··· Source material ···
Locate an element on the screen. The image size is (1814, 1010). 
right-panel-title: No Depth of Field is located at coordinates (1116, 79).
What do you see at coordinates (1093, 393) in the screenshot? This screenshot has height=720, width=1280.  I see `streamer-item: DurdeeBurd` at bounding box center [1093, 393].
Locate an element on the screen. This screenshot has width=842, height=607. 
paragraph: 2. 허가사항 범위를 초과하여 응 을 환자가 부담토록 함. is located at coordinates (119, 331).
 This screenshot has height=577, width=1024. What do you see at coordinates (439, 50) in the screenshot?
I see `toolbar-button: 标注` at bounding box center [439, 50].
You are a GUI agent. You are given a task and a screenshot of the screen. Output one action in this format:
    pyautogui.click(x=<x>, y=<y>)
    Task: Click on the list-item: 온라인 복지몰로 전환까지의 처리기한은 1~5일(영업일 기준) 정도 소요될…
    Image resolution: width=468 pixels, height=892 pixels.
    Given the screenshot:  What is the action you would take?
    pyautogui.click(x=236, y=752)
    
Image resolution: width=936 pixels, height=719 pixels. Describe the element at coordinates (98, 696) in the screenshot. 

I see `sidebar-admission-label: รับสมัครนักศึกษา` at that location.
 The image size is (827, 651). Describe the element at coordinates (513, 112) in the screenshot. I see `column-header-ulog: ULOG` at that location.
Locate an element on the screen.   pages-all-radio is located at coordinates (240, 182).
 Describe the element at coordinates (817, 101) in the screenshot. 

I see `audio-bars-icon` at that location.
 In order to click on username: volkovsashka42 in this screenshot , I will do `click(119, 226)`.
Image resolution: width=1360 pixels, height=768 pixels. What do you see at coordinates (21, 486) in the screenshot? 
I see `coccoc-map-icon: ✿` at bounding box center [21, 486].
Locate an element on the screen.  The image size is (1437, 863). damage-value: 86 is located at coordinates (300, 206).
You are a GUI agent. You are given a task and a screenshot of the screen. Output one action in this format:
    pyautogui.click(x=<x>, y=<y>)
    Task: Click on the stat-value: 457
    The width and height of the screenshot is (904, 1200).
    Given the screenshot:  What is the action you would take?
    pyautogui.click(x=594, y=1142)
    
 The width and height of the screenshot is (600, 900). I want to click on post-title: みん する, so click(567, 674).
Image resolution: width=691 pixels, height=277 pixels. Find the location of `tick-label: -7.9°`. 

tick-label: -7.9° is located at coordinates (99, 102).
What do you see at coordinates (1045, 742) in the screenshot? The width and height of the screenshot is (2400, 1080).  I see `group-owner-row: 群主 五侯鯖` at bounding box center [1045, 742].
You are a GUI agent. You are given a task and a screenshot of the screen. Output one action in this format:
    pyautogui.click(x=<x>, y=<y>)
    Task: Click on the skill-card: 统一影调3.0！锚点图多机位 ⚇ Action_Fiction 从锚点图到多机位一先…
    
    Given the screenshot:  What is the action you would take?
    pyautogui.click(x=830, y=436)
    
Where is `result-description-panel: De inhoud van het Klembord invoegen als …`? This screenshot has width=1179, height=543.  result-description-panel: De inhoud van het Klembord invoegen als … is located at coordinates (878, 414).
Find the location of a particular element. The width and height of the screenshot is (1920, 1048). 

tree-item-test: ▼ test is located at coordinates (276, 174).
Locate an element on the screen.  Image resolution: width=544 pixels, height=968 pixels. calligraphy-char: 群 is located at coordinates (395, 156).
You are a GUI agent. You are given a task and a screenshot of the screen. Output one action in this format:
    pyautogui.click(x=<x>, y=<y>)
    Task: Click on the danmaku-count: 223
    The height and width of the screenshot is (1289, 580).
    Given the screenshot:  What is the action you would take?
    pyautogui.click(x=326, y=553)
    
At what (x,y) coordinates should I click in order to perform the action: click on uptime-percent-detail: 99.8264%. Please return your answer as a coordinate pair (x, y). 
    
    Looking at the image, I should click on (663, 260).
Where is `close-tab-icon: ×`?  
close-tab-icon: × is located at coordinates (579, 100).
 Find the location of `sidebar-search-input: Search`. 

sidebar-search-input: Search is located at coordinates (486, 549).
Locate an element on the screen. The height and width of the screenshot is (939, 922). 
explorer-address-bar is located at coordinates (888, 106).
···
* [Task item]: Convert every line of all the records above into a JSON list of strings, one string per line, leaving out blank lines.

* [Exercise output]:
[
  "Locate an element on the screen. The image size is (1814, 1010). ",
  "right-panel-title: No Depth of Field is located at coordinates (1116, 79).",
  "What do you see at coordinates (1093, 393) in the screenshot? This screenshot has height=720, width=1280.  I see `streamer-item: DurdeeBurd` at bounding box center [1093, 393].",
  "Locate an element on the screen. This screenshot has width=842, height=607. ",
  "paragraph: 2. 허가사항 범위를 초과하여 응 을 환자가 부담토록 함. is located at coordinates (119, 331).",
  " This screenshot has height=577, width=1024. What do you see at coordinates (439, 50) in the screenshot?",
  "I see `toolbar-button: 标注` at bounding box center [439, 50].",
  "You are a GUI agent. You are given a task and a screenshot of the screen. Output one action in this format:",
  "    pyautogui.click(x=<x>, y=<y>)",
  "    Task: Click on the list-item: 온라인 복지몰로 전환까지의 처리기한은 1~5일(영업일 기준) 정도 소요될…",
  "    Image resolution: width=468 pixels, height=892 pixels.",
  "    Given the screenshot:  What is the action you would take?",
  "    pyautogui.click(x=236, y=752)",
  "Image resolution: width=936 pixels, height=719 pixels. Describe the element at coordinates (98, 696) in the screenshot. ",
  "I see `sidebar-admission-label: รับสมัครนักศึกษา` at that location.",
  " The image size is (827, 651). Describe the element at coordinates (513, 112) in the screenshot. I see `column-header-ulog: ULOG` at that location.",
  "Locate an element on the screen.   pages-all-radio is located at coordinates (240, 182).",
  " Describe the element at coordinates (817, 101) in the screenshot. ",
  "I see `audio-bars-icon` at that location.",
  " In order to click on username: volkovsashka42 in this screenshot , I will do `click(119, 226)`.",
  "Image resolution: width=1360 pixels, height=768 pixels. What do you see at coordinates (21, 486) in the screenshot? ",
  "I see `coccoc-map-icon: ✿` at bounding box center [21, 486].",
  "Locate an element on the screen.  The image size is (1437, 863). damage-value: 86 is located at coordinates (300, 206).",
  "You are a GUI agent. You are given a task and a screenshot of the screen. Output one action in this format:",
  "    pyautogui.click(x=<x>, y=<y>)",
  "    Task: Click on the stat-value: 457",
  "    The width and height of the screenshot is (904, 1200).",
  "    Given the screenshot:  What is the action you would take?",
  "    pyautogui.click(x=594, y=1142)",
  " The width and height of the screenshot is (600, 900). I want to click on post-title: みん する, so click(567, 674).",
  "Image resolution: width=691 pixels, height=277 pixels. Find the location of `tick-label: -7.9°`. ",
  "tick-label: -7.9° is located at coordinates (99, 102).",
  "What do you see at coordinates (1045, 742) in the screenshot? The width and height of the screenshot is (2400, 1080).  I see `group-owner-row: 群主 五侯鯖` at bounding box center [1045, 742].",
  "You are a GUI agent. You are given a task and a screenshot of the screen. Output one action in this format:",
  "    pyautogui.click(x=<x>, y=<y>)",
  "    Task: Click on the skill-card: 统一影调3.0！锚点图多机位 ⚇ Action_Fiction 从锚点图到多机位一先…",
  "    Given the screenshot:  What is the action you would take?",
  "    pyautogui.click(x=830, y=436)",
  "Where is `result-description-panel: De inhoud van het Klembord invoegen als …`? This screenshot has width=1179, height=543.  result-description-panel: De inhoud van het Klembord invoegen als … is located at coordinates (878, 414).",
  "Find the location of a particular element. The width and height of the screenshot is (1920, 1048). ",
  "tree-item-test: ▼ test is located at coordinates (276, 174).",
  "Locate an element on the screen.  Image resolution: width=544 pixels, height=968 pixels. calligraphy-char: 群 is located at coordinates (395, 156).",
  "You are a GUI agent. You are given a task and a screenshot of the screen. Output one action in this format:",
  "    pyautogui.click(x=<x>, y=<y>)",
  "    Task: Click on the danmaku-count: 223",
  "    The height and width of the screenshot is (1289, 580).",
  "    Given the screenshot:  What is the action you would take?",
  "    pyautogui.click(x=326, y=553)",
  "At what (x,y) coordinates should I click in order to perform the action: click on uptime-percent-detail: 99.8264%. Please return your answer as a coordinate pair (x, y). ",
  "    Looking at the image, I should click on (663, 260).",
  "Where is `close-tab-icon: ×`?  ",
  "close-tab-icon: × is located at coordinates (579, 100).",
  " Find the location of `sidebar-search-input: Search`. ",
  "sidebar-search-input: Search is located at coordinates (486, 549).",
  "Locate an element on the screen. The height and width of the screenshot is (939, 922). ",
  "explorer-address-bar is located at coordinates (888, 106)."
]